There were 27 early deaths (3.7%) and 13 late deaths. A longer cardiopulmonary bypass time and the use of total circulatory arrest were risk factors for early death. The overall survival rate was 94.8%, 92.8% and 92.8% at 10, 20 and 25 years, respectively. The presence of pulmonary atresia was a risk factor for long-term survival. Re-operation or re-intervention was required in 224 patients (31.7%). The most common causes of re-operation or re-intervention were pulmonary regurgitation in 109 patients and branch pulmonary artery stenosis in 127 patients. Freedom from re-operation or re-intervention rate was 81.5%, 68.9% and 46.6% at 5, 10 and 20 years, respectively. Reconstruction of the right ventricular outflow tract with other than non-trans-annular repair and branch pulmonary arterioplasty at the time of total repair were the risk factors for late re-operation or re-intervention. The use of a monocusp patch was not associated with early mortality or re-operation. At the latest follow-up, most patients were in the New York Heart Association functional class 1 or 2.

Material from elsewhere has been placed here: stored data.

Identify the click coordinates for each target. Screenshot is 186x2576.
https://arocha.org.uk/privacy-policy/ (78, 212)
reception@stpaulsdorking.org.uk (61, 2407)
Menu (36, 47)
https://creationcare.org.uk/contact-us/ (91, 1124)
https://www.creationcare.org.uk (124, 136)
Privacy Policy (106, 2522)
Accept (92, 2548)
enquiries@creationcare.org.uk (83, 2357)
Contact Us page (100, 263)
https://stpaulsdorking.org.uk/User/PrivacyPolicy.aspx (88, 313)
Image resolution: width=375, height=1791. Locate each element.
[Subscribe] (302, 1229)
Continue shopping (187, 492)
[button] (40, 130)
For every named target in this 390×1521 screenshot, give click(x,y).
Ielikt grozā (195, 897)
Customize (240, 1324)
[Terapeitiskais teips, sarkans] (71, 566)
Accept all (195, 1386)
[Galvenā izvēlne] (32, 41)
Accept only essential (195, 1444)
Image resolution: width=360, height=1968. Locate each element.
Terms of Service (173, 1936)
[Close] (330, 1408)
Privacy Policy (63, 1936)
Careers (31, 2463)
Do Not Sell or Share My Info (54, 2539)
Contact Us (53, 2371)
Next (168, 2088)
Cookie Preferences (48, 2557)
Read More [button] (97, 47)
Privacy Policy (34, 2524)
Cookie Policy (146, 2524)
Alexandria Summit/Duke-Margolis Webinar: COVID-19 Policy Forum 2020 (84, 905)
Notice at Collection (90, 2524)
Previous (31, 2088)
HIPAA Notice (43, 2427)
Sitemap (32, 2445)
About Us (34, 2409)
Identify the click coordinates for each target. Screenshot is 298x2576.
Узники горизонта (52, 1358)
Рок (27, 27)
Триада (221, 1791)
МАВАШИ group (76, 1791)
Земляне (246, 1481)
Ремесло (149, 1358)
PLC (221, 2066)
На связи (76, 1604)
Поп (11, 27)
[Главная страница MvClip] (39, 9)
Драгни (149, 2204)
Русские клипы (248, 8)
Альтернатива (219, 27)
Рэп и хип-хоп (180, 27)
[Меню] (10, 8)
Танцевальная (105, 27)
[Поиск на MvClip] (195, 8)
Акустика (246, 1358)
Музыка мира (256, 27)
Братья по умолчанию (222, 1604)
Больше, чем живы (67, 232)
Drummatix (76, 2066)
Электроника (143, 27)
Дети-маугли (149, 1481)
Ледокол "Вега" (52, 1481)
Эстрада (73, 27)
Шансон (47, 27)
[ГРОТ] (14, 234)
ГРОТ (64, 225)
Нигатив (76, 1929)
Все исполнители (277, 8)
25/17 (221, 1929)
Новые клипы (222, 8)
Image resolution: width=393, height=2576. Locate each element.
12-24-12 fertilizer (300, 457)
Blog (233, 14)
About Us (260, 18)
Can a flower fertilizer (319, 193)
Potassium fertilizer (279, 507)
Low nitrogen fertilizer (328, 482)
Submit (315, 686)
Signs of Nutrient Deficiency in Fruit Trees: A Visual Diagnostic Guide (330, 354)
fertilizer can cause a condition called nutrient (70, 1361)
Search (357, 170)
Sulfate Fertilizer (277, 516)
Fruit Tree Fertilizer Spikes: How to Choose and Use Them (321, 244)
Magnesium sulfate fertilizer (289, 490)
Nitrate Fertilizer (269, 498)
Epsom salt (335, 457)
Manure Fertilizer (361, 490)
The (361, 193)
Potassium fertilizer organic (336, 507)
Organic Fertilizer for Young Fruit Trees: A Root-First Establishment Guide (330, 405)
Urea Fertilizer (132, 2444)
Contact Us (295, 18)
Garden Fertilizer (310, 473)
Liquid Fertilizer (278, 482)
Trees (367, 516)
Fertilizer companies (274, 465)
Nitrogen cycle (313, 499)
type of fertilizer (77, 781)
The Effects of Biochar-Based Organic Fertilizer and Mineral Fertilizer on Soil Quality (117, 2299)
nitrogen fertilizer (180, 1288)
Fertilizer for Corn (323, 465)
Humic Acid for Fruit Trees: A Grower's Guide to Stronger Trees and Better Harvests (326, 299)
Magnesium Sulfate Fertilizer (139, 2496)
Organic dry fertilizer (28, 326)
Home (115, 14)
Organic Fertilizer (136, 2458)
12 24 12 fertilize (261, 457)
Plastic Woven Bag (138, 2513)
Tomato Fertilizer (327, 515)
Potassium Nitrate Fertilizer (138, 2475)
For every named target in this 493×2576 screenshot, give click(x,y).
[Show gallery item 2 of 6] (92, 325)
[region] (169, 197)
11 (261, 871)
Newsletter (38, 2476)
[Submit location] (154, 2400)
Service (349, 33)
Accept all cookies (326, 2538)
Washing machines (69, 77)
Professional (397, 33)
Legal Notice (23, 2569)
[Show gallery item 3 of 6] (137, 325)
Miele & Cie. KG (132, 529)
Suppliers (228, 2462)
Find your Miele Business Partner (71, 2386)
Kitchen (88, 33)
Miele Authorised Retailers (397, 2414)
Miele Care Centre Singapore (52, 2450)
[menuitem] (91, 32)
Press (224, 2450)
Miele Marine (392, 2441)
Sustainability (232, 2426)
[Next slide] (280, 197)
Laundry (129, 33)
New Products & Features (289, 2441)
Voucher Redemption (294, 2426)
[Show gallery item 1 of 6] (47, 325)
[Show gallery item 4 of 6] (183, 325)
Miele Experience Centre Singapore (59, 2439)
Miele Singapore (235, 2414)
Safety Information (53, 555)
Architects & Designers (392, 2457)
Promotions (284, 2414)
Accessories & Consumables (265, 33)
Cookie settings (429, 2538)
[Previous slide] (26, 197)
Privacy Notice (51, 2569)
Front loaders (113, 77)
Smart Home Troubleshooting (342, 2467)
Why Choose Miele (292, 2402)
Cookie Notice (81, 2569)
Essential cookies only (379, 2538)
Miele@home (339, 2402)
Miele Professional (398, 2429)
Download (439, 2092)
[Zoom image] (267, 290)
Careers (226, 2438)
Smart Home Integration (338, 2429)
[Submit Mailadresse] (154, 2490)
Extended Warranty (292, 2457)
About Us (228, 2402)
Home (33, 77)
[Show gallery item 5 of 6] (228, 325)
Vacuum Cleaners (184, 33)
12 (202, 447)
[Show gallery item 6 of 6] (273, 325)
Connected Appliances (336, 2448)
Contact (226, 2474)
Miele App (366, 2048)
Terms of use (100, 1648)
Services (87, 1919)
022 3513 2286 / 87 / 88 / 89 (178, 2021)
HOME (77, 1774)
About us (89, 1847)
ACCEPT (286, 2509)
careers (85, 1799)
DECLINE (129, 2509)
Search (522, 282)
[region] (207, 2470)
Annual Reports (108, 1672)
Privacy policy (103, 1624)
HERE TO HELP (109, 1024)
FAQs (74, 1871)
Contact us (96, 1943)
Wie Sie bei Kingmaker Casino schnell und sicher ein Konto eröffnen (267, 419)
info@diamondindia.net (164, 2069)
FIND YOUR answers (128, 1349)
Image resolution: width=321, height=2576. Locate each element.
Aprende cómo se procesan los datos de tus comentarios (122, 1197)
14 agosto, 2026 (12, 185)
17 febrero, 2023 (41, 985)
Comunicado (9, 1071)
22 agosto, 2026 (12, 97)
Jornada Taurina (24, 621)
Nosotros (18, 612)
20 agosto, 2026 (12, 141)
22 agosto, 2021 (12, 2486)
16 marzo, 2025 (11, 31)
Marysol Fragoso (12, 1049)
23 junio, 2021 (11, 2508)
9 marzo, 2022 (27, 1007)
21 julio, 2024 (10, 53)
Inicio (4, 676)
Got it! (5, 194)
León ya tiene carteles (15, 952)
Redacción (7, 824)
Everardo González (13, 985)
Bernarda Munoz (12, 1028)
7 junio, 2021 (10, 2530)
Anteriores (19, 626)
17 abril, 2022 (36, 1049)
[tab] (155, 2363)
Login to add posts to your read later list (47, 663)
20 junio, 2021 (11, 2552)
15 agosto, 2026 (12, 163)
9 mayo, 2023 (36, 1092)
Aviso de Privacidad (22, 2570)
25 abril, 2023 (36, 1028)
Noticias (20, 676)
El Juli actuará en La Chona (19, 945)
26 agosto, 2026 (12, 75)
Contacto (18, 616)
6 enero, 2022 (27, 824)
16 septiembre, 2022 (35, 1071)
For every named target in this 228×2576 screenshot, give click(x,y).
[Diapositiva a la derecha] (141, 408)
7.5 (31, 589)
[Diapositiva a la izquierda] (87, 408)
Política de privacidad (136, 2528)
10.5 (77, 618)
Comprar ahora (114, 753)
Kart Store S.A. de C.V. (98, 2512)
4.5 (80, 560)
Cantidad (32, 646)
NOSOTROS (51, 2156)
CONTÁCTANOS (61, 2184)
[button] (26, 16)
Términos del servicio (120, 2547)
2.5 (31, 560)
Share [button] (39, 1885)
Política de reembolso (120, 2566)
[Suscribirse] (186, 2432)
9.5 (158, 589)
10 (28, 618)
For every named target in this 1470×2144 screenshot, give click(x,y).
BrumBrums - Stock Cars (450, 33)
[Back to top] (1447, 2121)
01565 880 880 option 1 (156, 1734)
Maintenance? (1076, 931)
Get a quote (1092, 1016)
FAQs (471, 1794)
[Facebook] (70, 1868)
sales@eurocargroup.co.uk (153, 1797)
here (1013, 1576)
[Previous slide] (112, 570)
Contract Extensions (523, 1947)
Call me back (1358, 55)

The long-term outcome of total repair for tetralogy of Fallot was satisfactory. A longer cardiopulmonary bypass time and the use of deep hypothermic circulatory arrest were associated with early mortality. The patients with pulmonary atresia have poorer late survival. Preservation of the pulmonary annulus can reduce the re-operation rate. A small pulmonary artery that requires augmentation may increase the risk of re-operation. The use of a monocusp in patients who underwent trans-annular repair has no benefit for early survival, the postoperative recovery and avoidance of re-operation. Age was not a risk factor for early mortality and re-operation.